Giornata mondiale Aids: ormai è un problema di tutti
1 Dicembre 2007
Toscana, 30 Novembre 2007 – L’Aids è un problema di tutti, tutta la popolazione sessualmente attiva è coinvolta, l’età media dei malati è in crescita,
c’è una scarsa percezione del rischio, soprattutto tra i giovani, e quindi si registra un aggravamento del ritardi diagnostico: la battaglia contro l’Aids non può e non deve
concedersi soste.
E’ con questa realtà che si misura oggi anche il nostro paese ed è su questa realtà che si soffermerà il dibattito al convegno regionale «Stop Aids. Keep the
promise» che si svolge il primo dicembre a Firenze, presso l’ Istituto degli Innocenti (ore 9.15-12.30), in occasione della Giornata mondiale di lotta all’Aids e con l’obiettivo di
enfatizzare la necessità di non abbassare la guardia e di rinnovare sul territorio le azioni di sensibilizzazione e informazione. Il convegno, che vede tra gli altri la presenza degli
assessori regionali al diritto alla salute Enrico Rossi e alla cooperazione internazionale Massimo Toschi, ospiterà anche la testimonianza di Sindiwe Magona, la grande scrittrice
sudafricana, mentre la fotografa e giornalista Silvia Amodio propone sempre nella sede degli Innocenti la sua mostra «Volti positivi».
Dal 1996 il numero di nuovi casi di AIDS e la mortalità per la malattia si sono ridotti in tutto il mondo occidentale per effetto delle cure efficaci. Purtroppo però i dati
disponibili dimostrano che non è diminuita la frequenza di infezioni da HIV, e questo rappresenta uno dei fenomeni emergenti anche in Toscana, tutto da quantificare. Dall’inizio
dell’epidemia al 15 novembre 2007 si contano in Toscana 3.863 casi di AIDS diagnosticati (dei quali 380 non residenti), mentre i residenti in Toscana e diagnosticati altrove sono 205. Dal 2001
non si registrano in Toscana casi di AIDS in età pediatrica.

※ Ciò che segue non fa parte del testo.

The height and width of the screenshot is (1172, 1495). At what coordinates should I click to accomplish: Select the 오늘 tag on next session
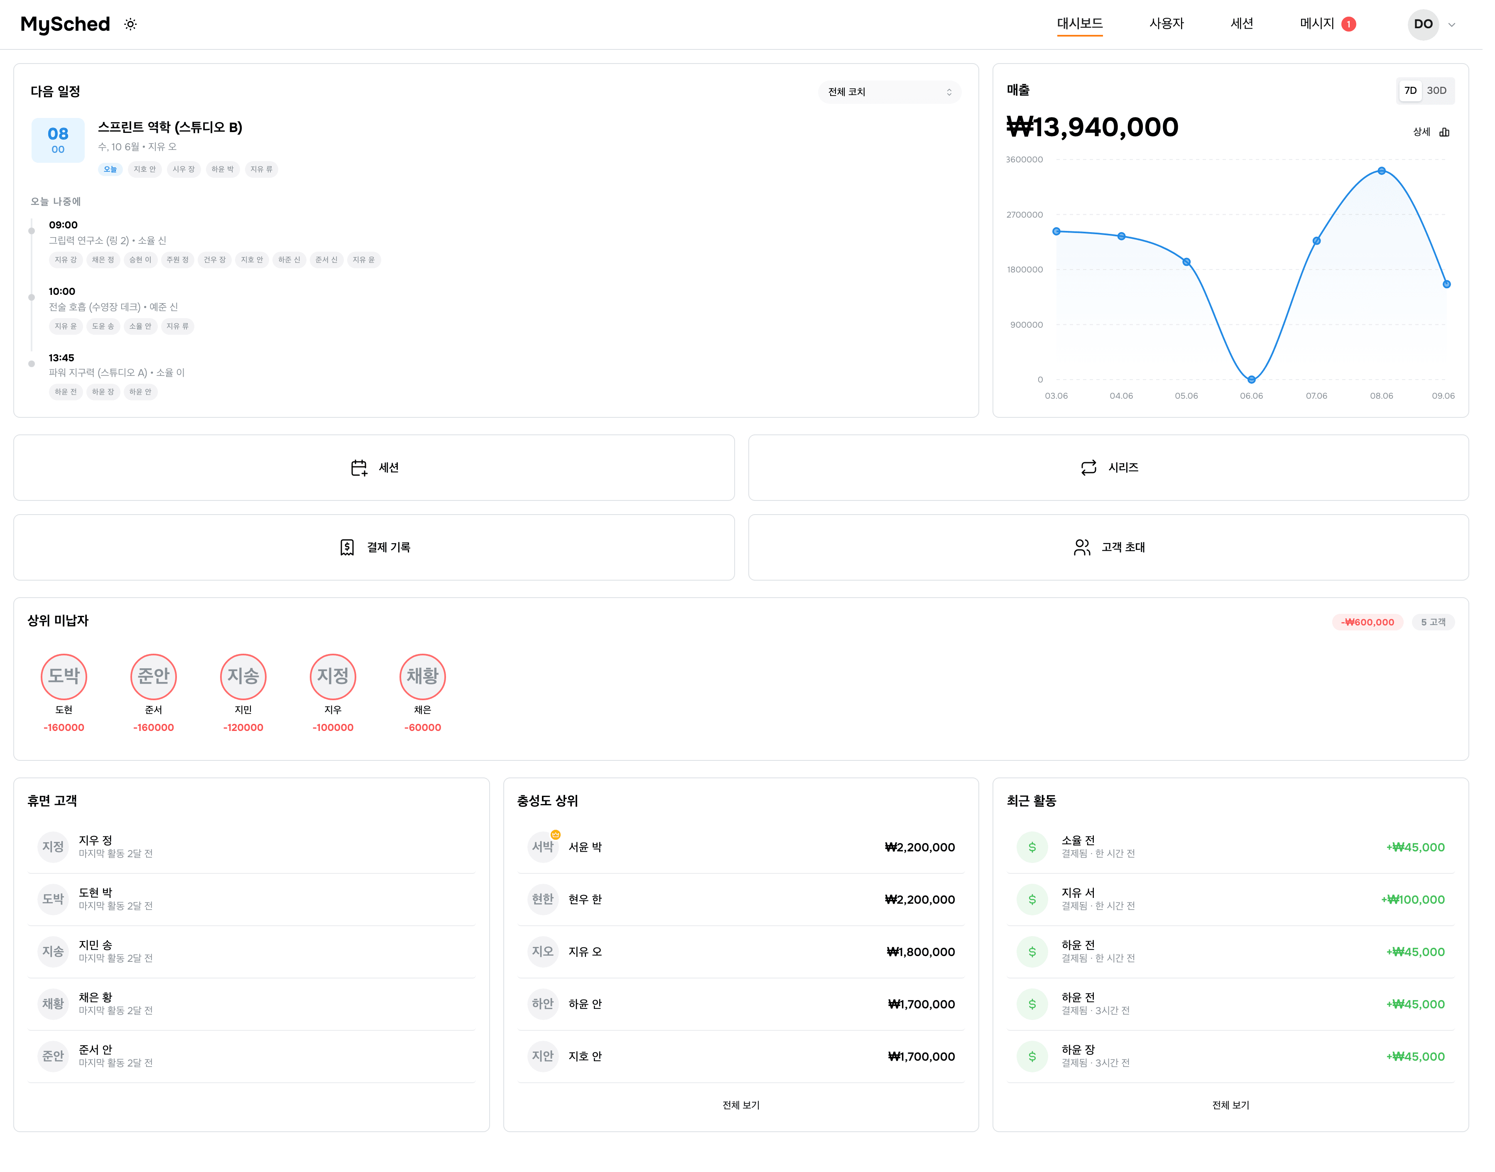[x=111, y=171]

Negli ultimi anni l’incidenza delle nuove diagnosi di casi di AIDS si è stabilizzata attorno ai 90-100 casi l’anno, mentre risultano circa 1.200 i casi prevalenti (soggetti affetti da
AIDS e attualmente viventi) al 15 novembre 2007. Le curve dei tassi di incidenza (nuovi casi) e di prevalenza (casi esistenti) dal 1995 seguono due andamenti diversi: l’incidenza ha raggiunto,
a seguito di un trend in decrescita, una sostanziale stabilità nell’ultimo quinquennio mentre la prevalenza è caratterizzata da una crescita continua legata soprattutto
all’aumento della sopravvivenza.
Nell’ultimo quinquennio ben il 74% dei casi di AIDS ha contratto l’infezione da HIV per via sessuale. Mentre in passato le via di infezione omosessuale e della tossicodipendenza contribuivano
con la maggior parte dei casi, ormai la via di trasmissione eterosessuale ha superato per frequenza tutte le altre. Quindi l’AIDS, ma più in generale l’infezione da HIV, non conosce
categorie a particolare rischio e coinvolge tutta la popolazione sessualmente attiva.
Non si può neanche più definire una malattia dei giovani: l’età media ormai si è spostata a 46 anni tra gli uomini e 41 tra le donne.
Purtroppo si accentua il fenomeno del ritardo diagnostico: nel 2006 oltre la metà dei soggetti con nuova diagnosi di AIDS (il 53%) ha scoperto la sieropositività solo al momento
stesso della diagnosi (il 40% nel 2005 e il 50% nel 2004). Si tratta di un fenomeno particolarmente allarmante perché esprime la scarsa consapevolezza delle possibilità di
contagio soprattutto da parte degli eterosessuali.
L’andamento dell’incidenza per Azienda USL presenta differenze territoriali, con una tendenza alla diminuzione in tutte le Aziende salvo un leggero aumento a Lucca, Pistoia, Prato, Pisa, Arezzo
e Viareggio nel triennio 2004-2006. Il tasso di incidenza più basso si registra nell’Azienda USL di Siena (0,6 per 100.000 abitanti), mentre quello più elevato è segnalato
nell’Azienda USL di Viareggio con 4,9 nuovi casi ogni 100.000 abitanti.